L’Association MONACO PROJECT FOR THE ARTS présente la première exposition personnelle d’Aya Takano à Monaco, du 08 juillet au 30 août 2017. Intitulé Synesthesia, l’événement révèle en vingt et une œuvres, les obsessions de l’artiste japonaise et son rapport si particulier à l’univers.     « Peintre, dessinatrice, auteure de science-fiction et de mangas, Aya […]

L’Association MONACO PROJECT FOR THE ARTS présente la première exposition personnelle d’Aya Takano à Monaco, du 08 juillet au 30 août 2017. Intitulé Synesthesia, l’événement révèle en vingt et une œuvres, les obsessions de l’artiste japonaise et son rapport si particulier à l’univers.

 

                                         Aya Takano © DR

 

« Peintre, dessinatrice, auteure de science-fiction et de mangas, Aya Takano fait partie de Kaikai Kiki, le studio de production artistique créé en 2001 par Takashi Murakami, son mentor. Inspirée par tous les arts, des estampes érotiques de la période Edo à l’impressionnisme, d’Osamu Tezuka à Gustav Klimt, l’artiste a pourtant construit un univers qui lui est propre. (…)

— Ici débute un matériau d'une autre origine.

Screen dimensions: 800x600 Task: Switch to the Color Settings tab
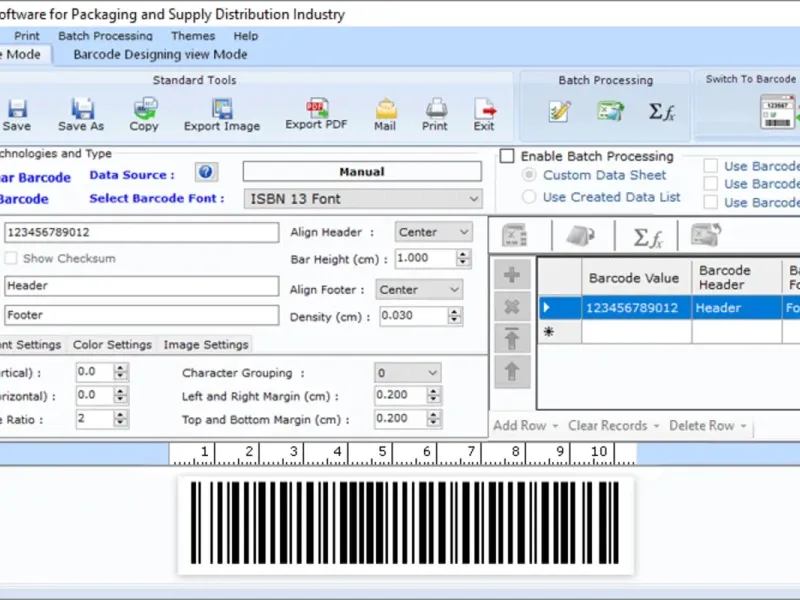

Les voyages intérieurs d’Aya Takano se retrouvent dans des œuvres délicates, d’où se dégage un sentiment de trouble, entre érotisme et impertinence. Dans une chambre à coucher ou dans le métro, devant les gratte-ciels d’une mégalopole ou sur la lune, de très jeunes filles androgynes et naïves sont représentées par de fines lignes nettes. Elles ont de longues jambes, de grands yeux étonnés cernés de noir, des bouches comme des boutons de rose. Souvent nues, parfois drapées de kimonos ou habillées à la dernière mode de Tokyo, ces jeunes femmes se parlent, s’embrassent, se touchent. Leurs genoux ou leurs coudes sont systématiquement rougis, résultat d’une sensibilité extrême. Elles flottent, volent par-delà les nuages, communiquent avec leurs pairs ou avec des animaux exotiques, parfois difformes, toujours complices.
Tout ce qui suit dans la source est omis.